■ EXERCISE AIM ■
Count the lines below containing "sidebar". Number only.

■ SUPPLIED ENTRIES ■

=-=-=

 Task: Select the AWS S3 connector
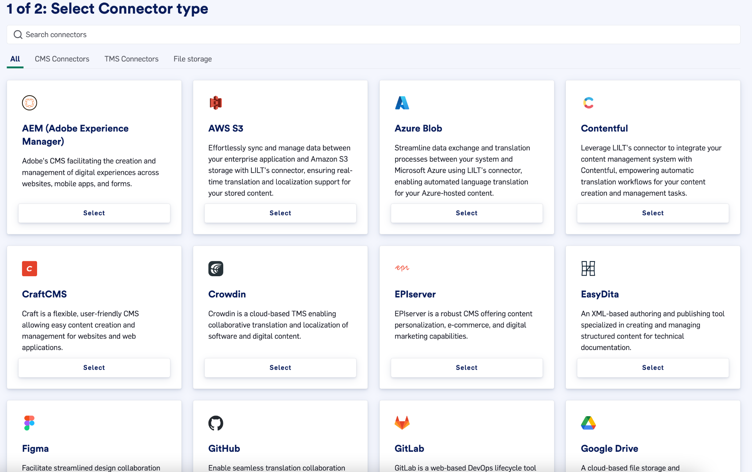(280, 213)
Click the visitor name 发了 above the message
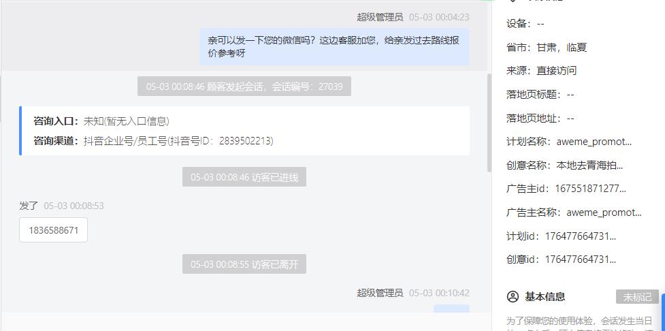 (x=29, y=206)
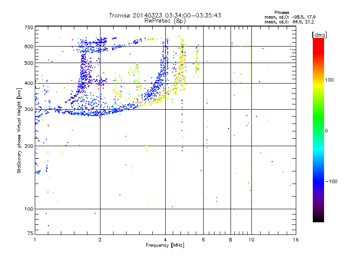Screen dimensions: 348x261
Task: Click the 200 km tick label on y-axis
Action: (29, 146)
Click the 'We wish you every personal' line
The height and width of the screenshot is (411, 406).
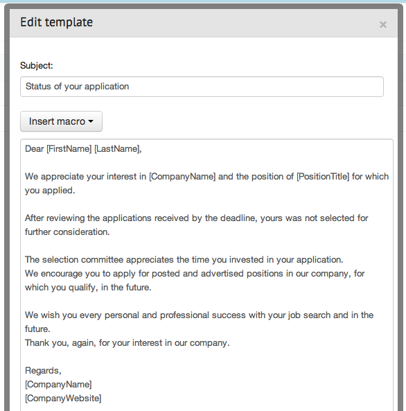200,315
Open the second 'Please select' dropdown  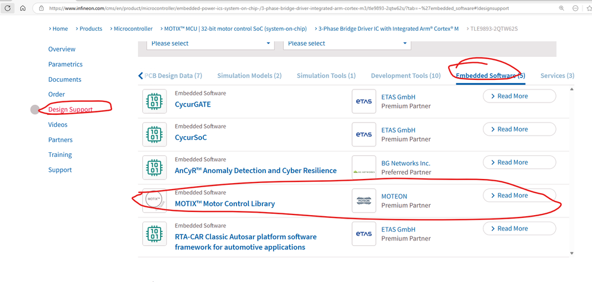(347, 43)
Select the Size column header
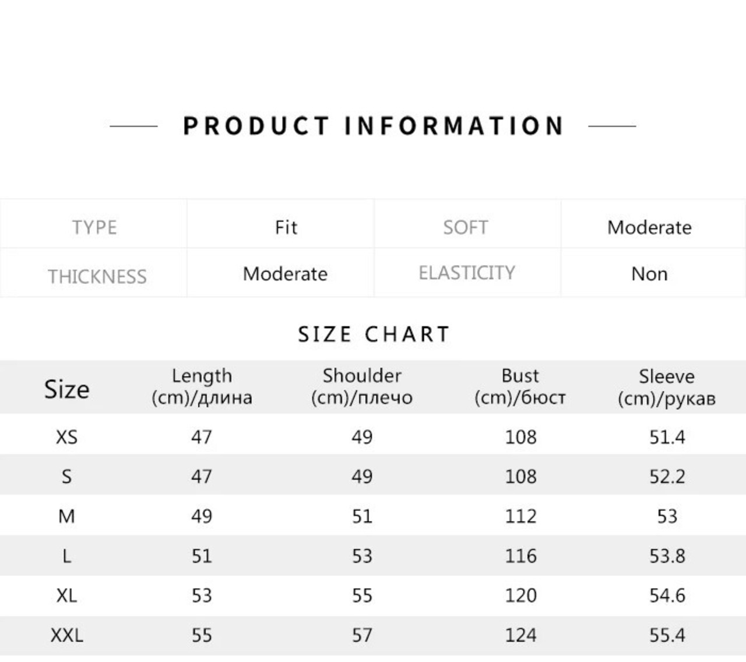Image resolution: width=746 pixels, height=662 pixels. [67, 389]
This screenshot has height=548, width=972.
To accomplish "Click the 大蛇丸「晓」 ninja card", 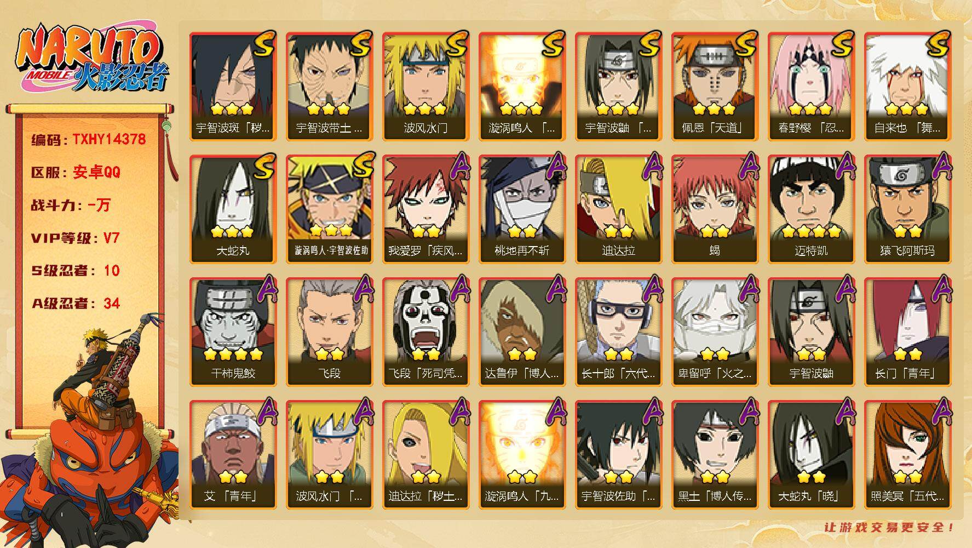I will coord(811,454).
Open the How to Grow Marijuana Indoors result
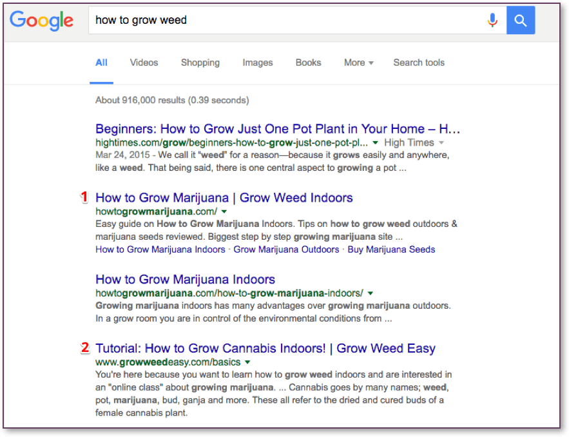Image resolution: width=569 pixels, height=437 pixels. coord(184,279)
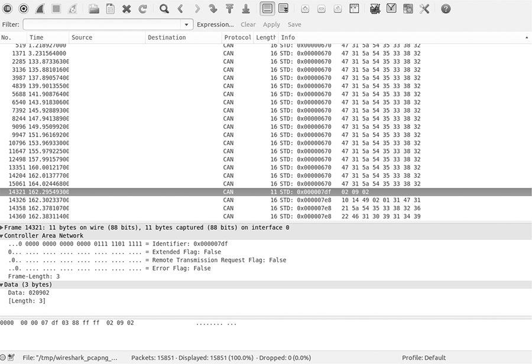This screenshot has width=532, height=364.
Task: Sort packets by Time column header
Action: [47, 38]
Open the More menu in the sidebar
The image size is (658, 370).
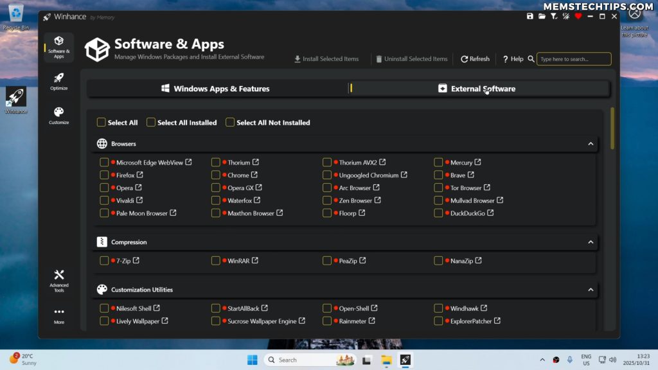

=-=-=

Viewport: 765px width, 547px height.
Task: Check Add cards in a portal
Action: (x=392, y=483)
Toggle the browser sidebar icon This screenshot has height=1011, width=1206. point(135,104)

=-=-=

■ EXERCISE OUTPUT ■
2